June 2021: Why POCUS is a Game Changer in Global Health
It is estimated that in approximately 25% of all medical cases worldwide, clinical considerations alone are not sufficient to make a correct diagnosis. Unfortunately, according to the World Health Organization, two-thirds of the world’s population live in areas without easy access to diagnostic imaging. As clinicians, how can we bridge this resource gap to ensure that every patient—regardless of where they call home—has access to diagnostic imaging and, ultimately, the highest quality care?
The answer is point-of-care-ultrasound (POCUS).
As a handheld, affordable, and versatile imaging modality, POCUS plays a critical role in global health settings. POCUS rapidly narrows differential diagnoses at the bedside in minutes; enables safer and more accurate ultrasound-guided procedures; and empowers clinicians to put the diagnostic process entirely in their own hands. Multiple studies have shown that POCUS can change the clinicians’ diagnosis and plan one-third of the time or more.
Here are two examples of how POCUS enhances the delivery of high-quality care in low-resource settings around the globe:
Case Study #1
A 79-year-old Zambian woman presented to a family medicine clinic complaining of right upper quadrant abdominal pain and distension. Progressive abdominal distension, now her right upper abdomen bulges out significantly. She denied weight loss, night sweats, or fever. Pre-POCUS ddx includes hepatocellular carcinoma or amebic liver abscess.
POCUS Findings: Massive anechoic liver cyst in the right liver lobe, obliterating most of liver parenchyma, with several smaller cysts in the left liver lobe. Hypoechoic material is noted in the gravity-dependent portion of the cyst—suspicious for hydatid sand. Scattered hyperechoic debris is also noted in the cyst lumen with patient position changes— “snowflake” sign. No internal septations or germinal wall layer detachment (“water lily sign”) is noted.
POCUS-Assisted Diagnosis: The clinician now suspects a large hydatid cyst in the right liver lobe, likely stage CE1 (active). Subsequent assessment included determining whether it is a large simple cyst or a malignancy. The follow-up plan included:
1. Serologies for Echinococcus granulosus ordered.
2. Albendazole course initiated.
3. Referral to general surgery completed for consideration of PAIR procedure vs. surgical
* Thanks to Dr. Matthew Haldeman for sharing this case study from Zambia.
Case Study #2
A 61-year-old patient with a history of DM2, HIV, and CRI on dialysis who presented with new shortness of breath, easy fatigability, and swelling was overdue for dialysis. The patient also had a dry cough and weight loss for two months. Hypotensive, tachypneic with increased effort, decreased breath sounds, and dullness to percussion in lower lobes.
POCUS Findings: 1) Bilateral moderate-sized pleural effusions (anechoic fluid in thorax superior to diaphragm; spine sign: visibility of thoracic spine above the diaphragm in the thorax and loss of mirror artifact over diaphragm. 2) Chronic-appearing pericardial effusion with fibrinous stranding classically seen in effusions from tuberculosis.
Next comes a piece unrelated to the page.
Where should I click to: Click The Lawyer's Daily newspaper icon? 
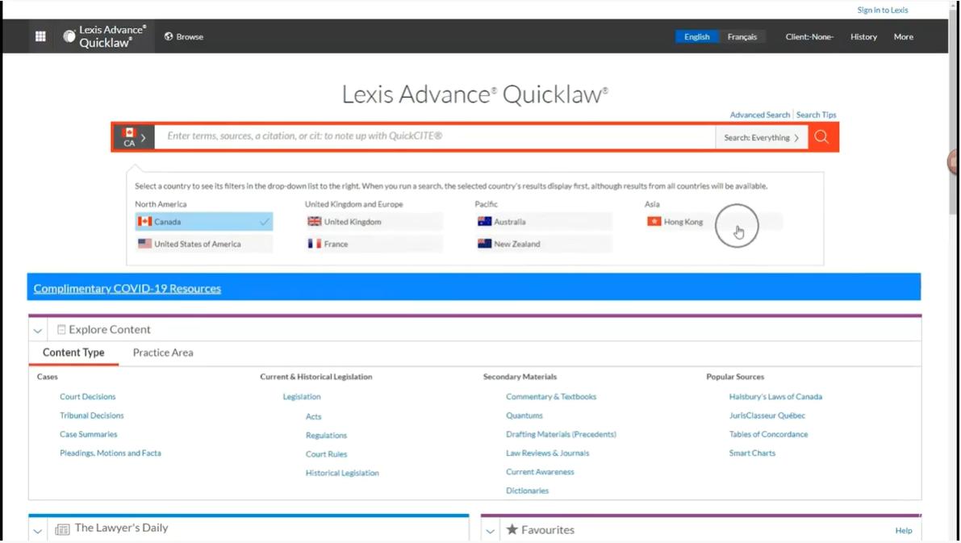pyautogui.click(x=62, y=529)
No clear evidence of pericardial tamponade (no RA systolic collapse, no RV diastolic collapse, and no sonographic pulsus paradoxus) or constrictive pericarditis. TB pericarditis is diagnosed.
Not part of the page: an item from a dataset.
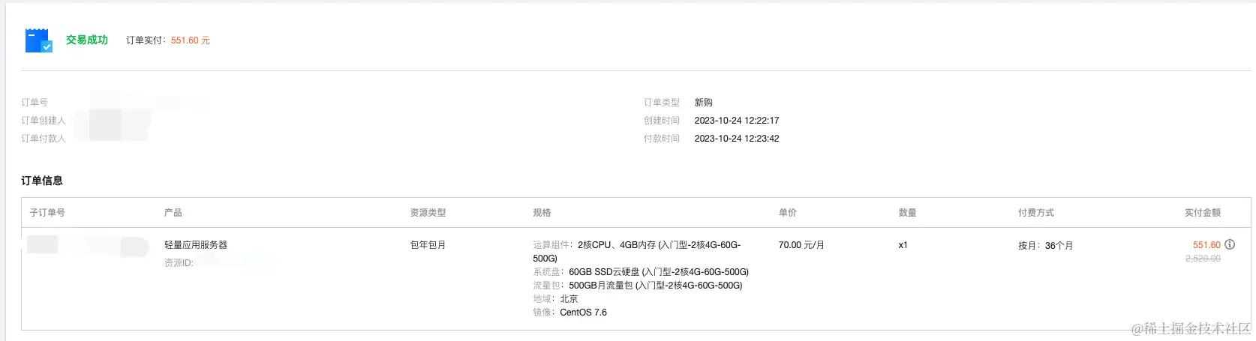This screenshot has height=341, width=1256.
Task: Click the CentOS 7.6 image text
Action: 583,313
Course: Patient was admitted, found to be coagulopathic, had his coagulopathy reversed, was dialyzed, had hyperglycemia controlled, and underwent a diagnostic pericardiocentesis which was positive for TB. He was initiated on TB therapy as well as HAART. The patient improved, was discharged, but ultimately was non-compliant with his medications due to difficulty accepting the HIV diagnosis and unfortunately had a poor outcome.
*Thanks to Dr. Romeo Wahome for sharing this case from Kenya.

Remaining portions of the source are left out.